• [Metin]

-=-=-=-=-

Emsal Mahkeme Kararı Samsun Asliye Ticaret Mahkemesi 2019/558 E. 2021/1062 K. 16.12.2021 T.

Görüntülediğiniz mahkeme kararı henüz kesinleşmemiştir. Yararlı olması amacıyla eklenmiştir.

T.C. SAMSUN ASLİYE TİCARET MAHKEMESİ Esas-Karar No: 2019/558 Esas – 2021/1062
T.C.
SAMSUN
ASLİYE TİCARET MAHKEMESİ TÜRK MİLLETİ ADINA GEREKÇELİ KARAR
ESAS NO :
KARAR NO :

HAKİM :
KATİP :

DAVACI : …
VEKİLİ :
DAVALI :
VEKİLİ :
DAVALI : …
VEKİLİ :
DAVA : Tazminat (Rücuen Tazminat)

-=-=-=-=-

• [Yapılacak İşlem] Mahkeme kararında "Emsal Mahkeme Kararı" ifadesinden "olması amacıyla eklenmiştir." ifadesine kadar uzanan bölümü, "Yararlı" yerine "Faydalı" koyarak yeniden yazınız. Ardından yer alan materyal, yukarıdaki metinden bağımsızdır.

• [Sunulan Bilgiler]
-=-=-=-=-

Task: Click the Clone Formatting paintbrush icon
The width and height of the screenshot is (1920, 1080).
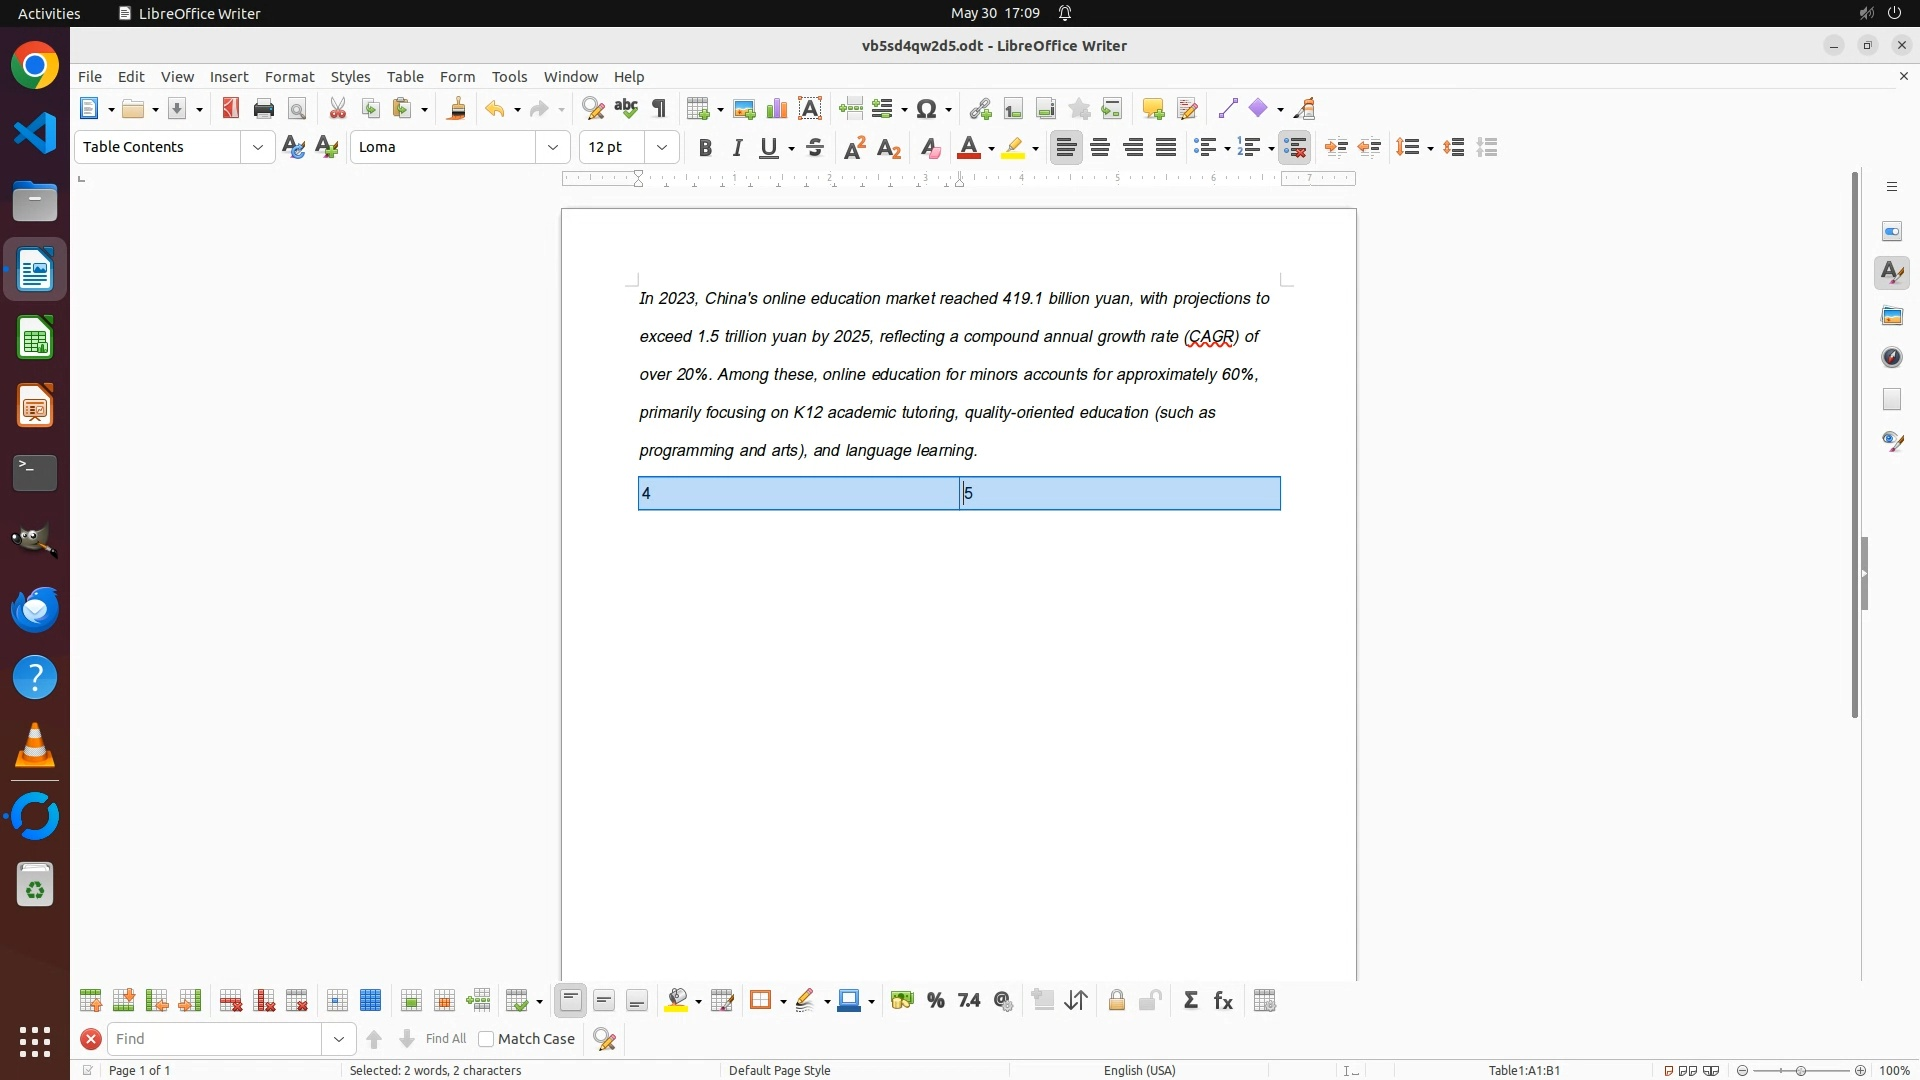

-=-=-=-=-

• [Yanıt]
Emsal Mahkeme Kararı Samsun Asliye Ticaret Mahkemesi 2019/558 E. 2021/1062 K. 16.12.2021 T.

Görüntülediğiniz mahkeme kararı henüz kesinleşmemiştir. Faydalı olması amacıyla eklenmiştir.